Sembra proprio che i ragazzi della nostra città si sentano cittadini d’Europa. E’ di qualche giorno la notizia, rimbalzata sui social e sui siti istituzionali delle scuole e dei circuiti scolastici internazionali coinvolti che ben quattro studenti del Liceo Europeo del Canopoleno e uno studente del Liceo Spano avessero vinto le selezioni nazionali per partecipare all’European Youth Parliament e alla National Selection Conference in Serbia.

Un risultato eccellente dato il livello della competizione che doveva individuare i sette studenti che avrebbero composto la delegazione rappresentante l’Italia nella Conferenza Internazionale del Parlamento Europeo dei giovani, che dopo dieci anni si svolgerà di nuovo in Italia, a Milano, e vedrà la partecipazione di ben trecento delegati da tutti i paesi d’Europa.

Canopoleno e Spano si sono dapprima qualificati nelle selezioni durissime che si sono svolte a novembre ed hanno potuto partecipare a Volterra con una delegazione di sei studenti per ciascuna scuola.

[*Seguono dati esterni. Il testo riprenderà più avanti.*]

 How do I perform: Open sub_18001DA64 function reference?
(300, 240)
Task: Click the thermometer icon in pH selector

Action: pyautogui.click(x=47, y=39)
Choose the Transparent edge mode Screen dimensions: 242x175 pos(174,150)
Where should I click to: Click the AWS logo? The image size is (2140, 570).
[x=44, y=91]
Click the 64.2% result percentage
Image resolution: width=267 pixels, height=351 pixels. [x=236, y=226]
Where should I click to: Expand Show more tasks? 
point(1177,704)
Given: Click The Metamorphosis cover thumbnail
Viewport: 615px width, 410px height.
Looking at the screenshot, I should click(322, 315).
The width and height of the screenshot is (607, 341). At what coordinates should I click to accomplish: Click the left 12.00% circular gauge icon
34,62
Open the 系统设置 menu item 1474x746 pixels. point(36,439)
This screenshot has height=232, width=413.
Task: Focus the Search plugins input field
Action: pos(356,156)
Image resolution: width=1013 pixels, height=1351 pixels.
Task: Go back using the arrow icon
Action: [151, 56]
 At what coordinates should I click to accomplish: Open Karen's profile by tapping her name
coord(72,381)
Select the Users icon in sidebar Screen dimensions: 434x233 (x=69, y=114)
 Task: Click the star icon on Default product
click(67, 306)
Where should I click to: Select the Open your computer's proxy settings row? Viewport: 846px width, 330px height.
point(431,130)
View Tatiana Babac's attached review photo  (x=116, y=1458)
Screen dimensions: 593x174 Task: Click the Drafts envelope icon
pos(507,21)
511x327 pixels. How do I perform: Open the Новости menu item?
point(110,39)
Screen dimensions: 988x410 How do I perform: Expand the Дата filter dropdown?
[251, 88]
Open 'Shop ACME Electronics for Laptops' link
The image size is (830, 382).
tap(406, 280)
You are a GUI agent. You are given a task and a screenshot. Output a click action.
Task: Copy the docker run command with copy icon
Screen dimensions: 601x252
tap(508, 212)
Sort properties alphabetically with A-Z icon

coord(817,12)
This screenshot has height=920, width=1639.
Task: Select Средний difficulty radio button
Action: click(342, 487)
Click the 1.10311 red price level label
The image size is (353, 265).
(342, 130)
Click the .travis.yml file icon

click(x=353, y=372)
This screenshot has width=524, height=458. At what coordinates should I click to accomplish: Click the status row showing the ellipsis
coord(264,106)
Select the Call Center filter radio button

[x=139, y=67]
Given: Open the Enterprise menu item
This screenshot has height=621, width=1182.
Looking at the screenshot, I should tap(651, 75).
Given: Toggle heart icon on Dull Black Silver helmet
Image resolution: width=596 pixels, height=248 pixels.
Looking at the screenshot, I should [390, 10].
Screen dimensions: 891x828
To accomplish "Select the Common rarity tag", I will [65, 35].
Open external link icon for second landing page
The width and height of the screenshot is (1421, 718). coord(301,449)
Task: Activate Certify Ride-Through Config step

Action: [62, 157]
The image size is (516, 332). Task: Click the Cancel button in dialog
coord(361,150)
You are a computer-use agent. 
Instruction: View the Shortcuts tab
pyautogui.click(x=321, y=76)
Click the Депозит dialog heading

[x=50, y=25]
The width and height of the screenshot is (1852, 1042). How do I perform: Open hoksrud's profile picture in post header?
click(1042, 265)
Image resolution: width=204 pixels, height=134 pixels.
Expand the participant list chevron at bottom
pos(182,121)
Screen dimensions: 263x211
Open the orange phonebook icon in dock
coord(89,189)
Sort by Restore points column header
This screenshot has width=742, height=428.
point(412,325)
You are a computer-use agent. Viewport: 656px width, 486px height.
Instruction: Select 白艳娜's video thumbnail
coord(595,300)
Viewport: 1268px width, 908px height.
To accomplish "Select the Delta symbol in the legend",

Ebbene, Michele Rivetti ed Alice Chessa del Liceo Europeo Canopoleno e Nicola Mandras del Liceo Spano hanno ottenuto il risultato più prestigioso e saranno tra i magici sette che rappresenteranno l’Italia, ma non è tutto altri due ragazzi della delegazione del Canopoleno Francesco Norcia e Francesca O’ Shea sono stati selezionati per la National Selection Conference che si terrà in Serbia nel mese di Luglio!

Le docenti tutor delle due delegazioni, Delia Proietti per il Liceo Spano e Lianda Cubeddu per il Liceo Europeo del Canopoleno, sono felicissime del risultato che premia il lavoro di questi ragazzi e li vede sempre più proiettati su sfide difficili ma senz’altro avvincenti.

Grande soddisfazione anche per i due dirigenti scolastici: Antonio Deroma , dirigente del Liceo Spano, istituto che consegue questo risultato dopo le importanti affermazioni nazionali nel campo matematico e scientifico e Vanna Contini , dirigente del Liceo Canopoleno che, con quattro studenti su sei selezionati vede il suo Liceo Europeo volare davvero alto e rispondere in modo eccellente a quella che era stata nelle intenzioni del MIUR, la sfida di questo indirizzo: formare dopo Maastricht una classe dirigente europea capace di riconoscersi in un canone comune delle discipline , di confrontarsi e costruire un’Europa di pace e orizzonti condivisi. Che dire, c’è molta strada fare , ma i ragazzi dello Spano e del Canoopoleno sembrano pronti ad accettare la sfida.